Anti-nuclear activists rally in front of the Taipei Main Station to urge the government to stop the construction of the fourth nuclear power plant, Apr. 27. (Photo/ Wang Chin-ho) |
The Ma Ying-jeou administration and the ruling Kuomintang (KMT) agreed Sunday to halt construction of the country's controversial fourth nuclear power plant with immediate effect.
Construction
of the plant's nearly completed No. 1 and No. 2 reactors will be halted. The
No. 1 reactor, which is currently undergoing safety inspections, will not be
brought online once the inspections are complete, announced Fan Chiang Tai-chi,
head of the KMT's Culture and Communication Committee.
The
Executive Yuan, the country's cabinet, has also promised to convene a national
energy conference as soon as possible "to ensure there will be no cause
for worry over future power supplies," he said.
The
two-point consensus was reached during a two-hour meeting among president Ma
Ying-jeou, who doubles as KMT chairman, premier Jiang Yi-huah and KMT mayors
and magistrates, including Taipei mayor Hau Lung-bin, New Taipei mayor Eric Chu
and Taichung mayor Jason Hu.
Shortly
after the meeting, the premier visited a church in Taipei where former
Democratic Progressive Party (DPP) chairman Lin Yi-hsiung was staging a hunger
strike to protest the plant. Jiang asked the pastor of the church to deliver
the two-point consensus to Lin, who has been declining to receive visitors
during his fast.
Whether the
plant will be put into operation in the future will be decided by a national
referendum, Fan Chiang said, adding that the timetable for the referendum
should be decided by the public.
As for
whether the KMT will agree to relax the threshold for the referendum, Fan
Chiang said the issue is "not a part of the conclusion" of the
meeting, although the participants gave their own opinions on it.
In the
meeting, New Taipei's Chu told Ma he does not have confidence in the current
fourth nuclear plant, said Lin Chieh-yu, head of New Taipei city's Information
Department.
Even so,
Lin said, the New Taipei mayor does not support a DPP-proposed special referendum
statute solely for the plant and believes that discussions should return to the
revision of the Referendum Act.
Chu told Ma
that Taiwan's Referendum Act is stricter than international standards and has
room for adjustment, Lin said.
The DPP proposed
the special statute April 21 to bypass the current Referendum Act, which was
put into force in 2006. The act requires the participation of more than half of
Taiwan's eligible voters for a referendum to be valid.

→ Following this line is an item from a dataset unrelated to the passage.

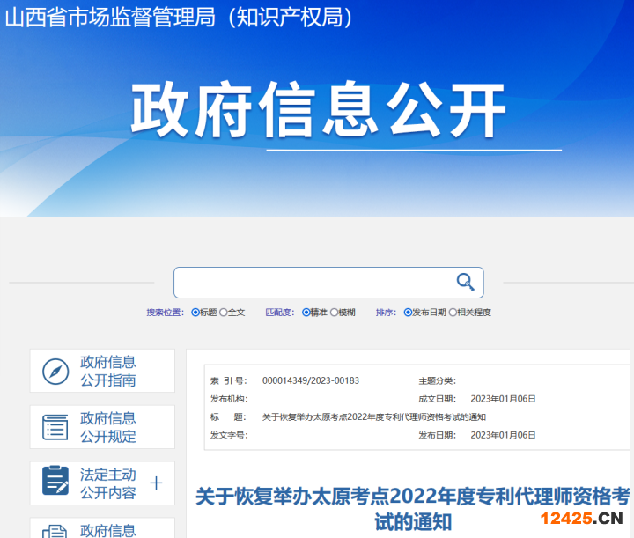
Task: Sort results by 发布日期
Action: tap(409, 313)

Because of this
threshold, six referendums that have been held so far on various issues have
all failed to pass the barricade.
Other KMT
mayors and magistrates, including Taichung's Hu, declined to offer their
individual opinions on the issue after Sunday's meeting.
DPP
chairman Su Tseng-chang said earlier that day that his party is changing its
proposal for the special referendum statute to make the validity threshold
"a yes vote by at least 25% of the total number of (adult) citizens in
Taiwan."
This means
that the proposed referendum to scrap the project would pass as long as 25% of
all Taiwanese citizens of voting age, or nearly 5 million people, cast a yes
vote.
Many saw
the Sunday meeting as a change in attitude of Ma on the fourth nuclear plant,
although some in the KMT believe that the results of the meeting were
consistent with the party's previous stance.